Dr. Hagen also made the same comment with respect to post-traumatic stress symptoms. On cross-examination Dr. Hagen agreed that these were accurate statements and she stood by those statements as the plaintiff’s ongoing marital and financial issues were, at that time, the most significant issues facing the plaintiff.
 Dr. Shahnawaz, the current treator of the plaintiff, also provided evidence. Regretfully, he also relied on the plaintiff’s self-reporting either to himself, or to other doctors, as set out in the plaintiff’s medical records. He too, I find, made an error in accepting what she told him to conclude that immediately prior to the accident the plaintiff was functioning at a normal level, both socially and at home. It is to be recalled that when he first saw the plaintiff in 2002 it was some three years after the accident and his information was taken, primarily, from the plaintiff directly in forming his opinion of the plaintiff. He did realize there were differences between what the plaintiff had told him and what was revealed in Dr. Hagen’s records, primarily with respect to personality traits or disorders.

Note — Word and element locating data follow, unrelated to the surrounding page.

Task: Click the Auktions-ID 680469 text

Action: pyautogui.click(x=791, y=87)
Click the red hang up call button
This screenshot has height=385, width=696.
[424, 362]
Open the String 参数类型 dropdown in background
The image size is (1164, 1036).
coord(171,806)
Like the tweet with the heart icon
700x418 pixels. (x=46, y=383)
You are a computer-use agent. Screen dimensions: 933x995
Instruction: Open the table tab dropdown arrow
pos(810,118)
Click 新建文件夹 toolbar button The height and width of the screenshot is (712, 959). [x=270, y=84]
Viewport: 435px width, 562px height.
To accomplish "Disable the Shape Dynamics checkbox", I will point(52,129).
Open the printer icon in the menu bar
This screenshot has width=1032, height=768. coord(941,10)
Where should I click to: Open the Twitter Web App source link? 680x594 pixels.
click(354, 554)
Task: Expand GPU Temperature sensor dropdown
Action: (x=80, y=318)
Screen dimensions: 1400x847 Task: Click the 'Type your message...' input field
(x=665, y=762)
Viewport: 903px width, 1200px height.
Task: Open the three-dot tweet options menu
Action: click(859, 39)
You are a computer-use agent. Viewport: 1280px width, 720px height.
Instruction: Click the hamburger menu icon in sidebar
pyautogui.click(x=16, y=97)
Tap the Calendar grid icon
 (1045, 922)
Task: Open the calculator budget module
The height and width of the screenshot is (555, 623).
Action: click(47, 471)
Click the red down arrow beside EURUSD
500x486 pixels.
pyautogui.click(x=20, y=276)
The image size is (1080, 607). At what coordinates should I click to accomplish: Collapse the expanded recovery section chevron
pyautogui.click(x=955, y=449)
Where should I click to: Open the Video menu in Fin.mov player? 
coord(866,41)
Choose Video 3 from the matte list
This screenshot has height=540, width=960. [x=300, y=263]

 Likewise under cross-examination Dr. Shahnawaz testified as to “relying on what Ms. Thiessen told him as being accurate and reliable”. As a busy family practitioner he relied heavily on what psychiatrists had said relating to Ms. Thiessen’s psychiatric issues. He too agreed that it was necessary to look at a patient’s history to see what psychiatric stressors have occurred in an individual’s life and that it would be realistic to expect a similar response of psychiatric illness in the future, as in loss of financial wellbeing, as had been experienced by the same patient in the past. Given his complete reliance on the information provided by the plaintiff, I have concluded that the weight of his opinion must also be suspect.
 Dr. Brink, psychiatrist, was the last medical doctor/psychiatrist to be called by the plaintiff. He saw her following a referral from Dr. Hagen in 2000. He too relied on the self-reporting of the plaintiff to be accurate as to the underlying facts to his opinions. It became clear in cross-examination of Dr. Brink that the plaintiff’s self-reporting was consistent with the information that she provided to Dr. Hagen, in that they were not accurate. Under cross-examination Dr. Brink agreed that his goal on the referral was limited to treatment and that he did not practice at all in the area of psychiatry practised by Dr. Zoffman whose speciality is forensic psychiatry.
 Dr. Brink explained under cross-examination how his attendances on Ms. Thiessen were time limited, which not only limited his time with her but also time to review any materials or facts with respect to the plaintiff. While he testified that he did not necessarily accept Ms. Thiessen’s history as being accurate he did accept it for the purpose for which she was referred to him, namely treatment. Due to time constraints he did not review the PGRH file and he was not provided with the file materials of family doctors Hagen and Schokking. He also agreed with the list of significant psychological stressors that had been put to previous witnesses. He agreed that his working diagnosis of post-traumatic stress was not made in the context of a formal disorder as indicated under DSM-IV, and that he did not go through the factors of the DSM-IV to get the diagnosis and that his working diagnosis was only a provisional diagnosis for the purpose of setting up a treatment plan at the time for the plaintiff.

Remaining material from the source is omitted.